▸ PÁGINA:
· · · · ·

Aí entendi o pânico. Não era dos pobres. Era do poder. Sem a polícia repressora, os bolivianos iniciaram naqueles dias a guerra do gás. E por conta da greve dos policiais, que acendeu o estopim, pouco tempo depois eles derrubaram o governo de Sanchez de Lozada, abrindo caminho para uma nova Bolívia.

Esse é um exemplo concreto de que a greve é sempre a expressão da luta de classe. Mesmo quando ela é promovida pela direita raivosa, como foi o caso do Chile. Daí a importância de se saber muito bem o que é que está acontecendo e que proposta de país governa nossas vidas. No geral, os trabalhadores quando entram em greve, estão fazendo a aposta final. Tudo o que têm para barganhar com os patrões são, como dizia o lindo e imorrível repórter Marcos Faermann, apenas seus corpos nus. Aquele que vota por uma greve já perdeu tudo o que tinha para perder. Está sem esperanças. Resta-lhe a última mão. E ele arrisca tudo. Então, a pergunta que o repórter deveria fazer é: e o que foi, meu irmão, que te tirou a esperança? A causa, não a consequência. A trama, não o desenlace.

Na luta de classe o poder usa suas armas. Grampeia telefone, apresenta a organização da greve como um crime de lesa pátria, prende lideranças, humilha, ameaça. Ah, eles têm tantas armas. E os trabalhadores só os seus corpos nus. Então, quando uma deputada valente, como a Janira Rocha, do Rio de Janeiro, expõe o cinismo do poder, isso não passa no jornal. “Eu admito que estou na luta junto com os trabalhadores, eu não nego, eu coloco meu sigilo telefônico à disposição. Agora quero ver o governador Sergio Cabral colocar as suas gravações telefônicas, das conversas que tem com a Odebrecht, com a Delta, com os empresários”. Ah, muleca! Que atrevimento! Pois é, senhores. E aí, cadê o estado de direito? Só os trabalhadores que lutam têm seus sigilos violados? E os empresários corruptores? Esse não! São gente séria! Olha aí de novo a luta de classe.

· · · · ·

▸ DADOS DE ORIGEM:
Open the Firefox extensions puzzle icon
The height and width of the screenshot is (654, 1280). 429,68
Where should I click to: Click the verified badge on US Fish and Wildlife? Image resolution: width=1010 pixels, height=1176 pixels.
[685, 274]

· · · · ·

▸ OBJETIVO A:
Responda com base no texto sobre greves e luta de classe:
(i) Que governo os bolivianos derrubaram pouco depois da greve dos policiais?
(ii) Que repórter dizia que os trabalhadores têm para barganhar apenas seus corpos nus?
(iii) De que estado é a deputada Janira Rocha?
▸ OBJETIVO B:
Escreva a continuação do texto sobre greves e luta de classe, começando logo após a última frase apresentada.

▸ RESPOSTA A:
(i) O governo de Sanchez de Lozada.
(ii) Marcos Faermann.
(iii) Do Rio de Janeiro.

▸ RESPOSTA B:
E agora, com a greve no Rio, o bicho vai pegar. A fábrica de ideologia – que é a televisão brasileira – vai espernear, babar, cavalgar o diabo. Mas os demônios mesmo ela não vai mostrar. Vai vestir com a capa do capeta cada moleque atrevido que ousar rasgar o véu da contradição. E outros policiais – os que aparecerão como bons – entrarão nas casas dos colegas, chutarão as portas e os arrastarão aos cárceres. Tudo como sempre foi. O valente cabo Benevenuto Daciolo se transformará no responsável por qualquer dedo pisado que houver no Rio. E passará por toda a sorte de horrores que a gente vê nos filmes, nos quais muitos desses que babam por ordem, choram. Será apontado como terrorista. Nenhuma surpresa, nenhuma novidade.

Pois como bem diz esse cabo de olhar brilhante e fala forte, os militares também são trabalhadores e têm todo o direito de lutar pelos seus direitos quando eles não vêm. É a luta de classe. Nada mais. E nessa batalha há que se escolher em qual lado ficar. Benevenuto (bem-vindo) tu que aí estás, a olhar o campo de batalha. Pois, querendo ou não, estás nele.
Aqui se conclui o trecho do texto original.